A Formal Experiment Comparing Extreme Programming with Traditional Software Construction

Author(s): Macias, F., Holcombe, M., Gheorghe, M.
Venue: Proceedings of the Fourth Mexican International Conference on Computer Science
Date: 2003

Type of Experiement: Controlled Experiment
Sample Size: 93
Class/Experience Level: Undergraduate Student, Graduate Student


A Formal Experiment Comparing Extreme Programming with Traditional Software Construction presents an experiment conducted on computer a science student that was carried out during the Spring academic semester at the University of Sheffield. The aim of the experiment was to assess extreme programming and compare it with a traditional approach. Ten teams worked with extreme programming and ten with the traditional approach, building software for real-world industry clients. In terms of quality and size, teams working with extreme programming produced similar final products to traditional teams. In spite of the absence of design and the presence of testing before coding, the products obtained using extreme programming had similar quality and size to products produced while following a more traditional process.

The students were closely observed during the academic semester and their work was measured using a variety of comprehensive metrics. Ninety-three students were enrolled in the course, and received training randomly in one of two areas: extreme programming, or the traditional waterfall process. As an important statistical note, surveys revealed that no student had prior industry experience.

According to the time spent (information from time sheets) and the activities (information from minutes), extreme programming teams spent less time in programming and more time in testing, while traditional teams spent more time in programming and less time in testing. People working in the extreme programming approach spent much less time in Analysis and Design, but the total amount of time spent in the project was overall higher in the extreme programming teams. Traditional teams spent much more time in analysis and design than extreme programming teams and these extreme programming teams produced very small, simple designs, if any. And, although slightly more time-consuming than its counterpart, extreme programming remains a low technology requiring process, making it less expensive than other approaches that require expensive, elaborate, or more sophisticated technology.

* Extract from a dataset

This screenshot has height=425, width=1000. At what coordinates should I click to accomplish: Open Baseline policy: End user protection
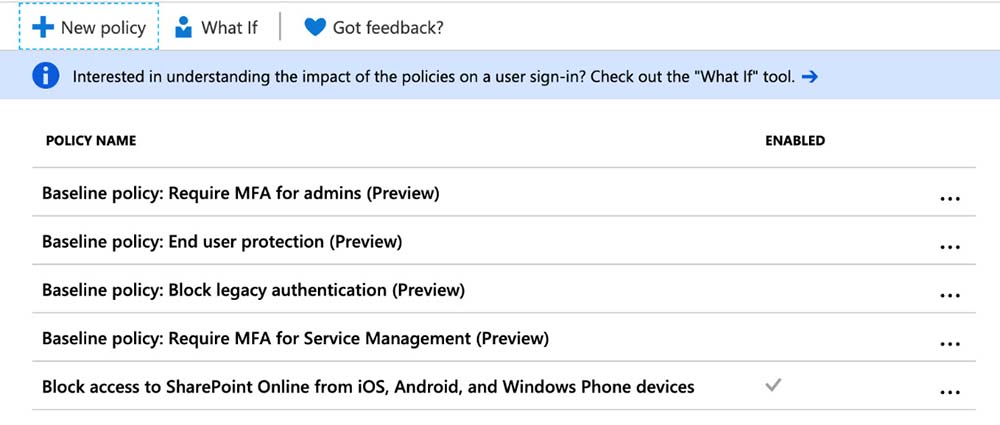(x=221, y=242)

The experiment used mathematical models to ensure, by analyzing reports computationally, that each of the two software engineering processes was not deviated from, and that results had valid statistical value. The final results showed that β€œThe use of extreme programming in a software construction process produces as good results (external and internal quality) as those obtained from the use of traditional processes (in the average case of a small/medium size project).” The implication for extreme programming, then, is the possibility of growth and maturation given the fact that it provided results that were as good as those from the traditional approach.” The authors asserted their surprise that, even though extreme programming is a far newer concept than the traditional software engineering methodologies, it provides as good a result as traditional approaches, and that a procedure free of Design provides as good results as one including Design.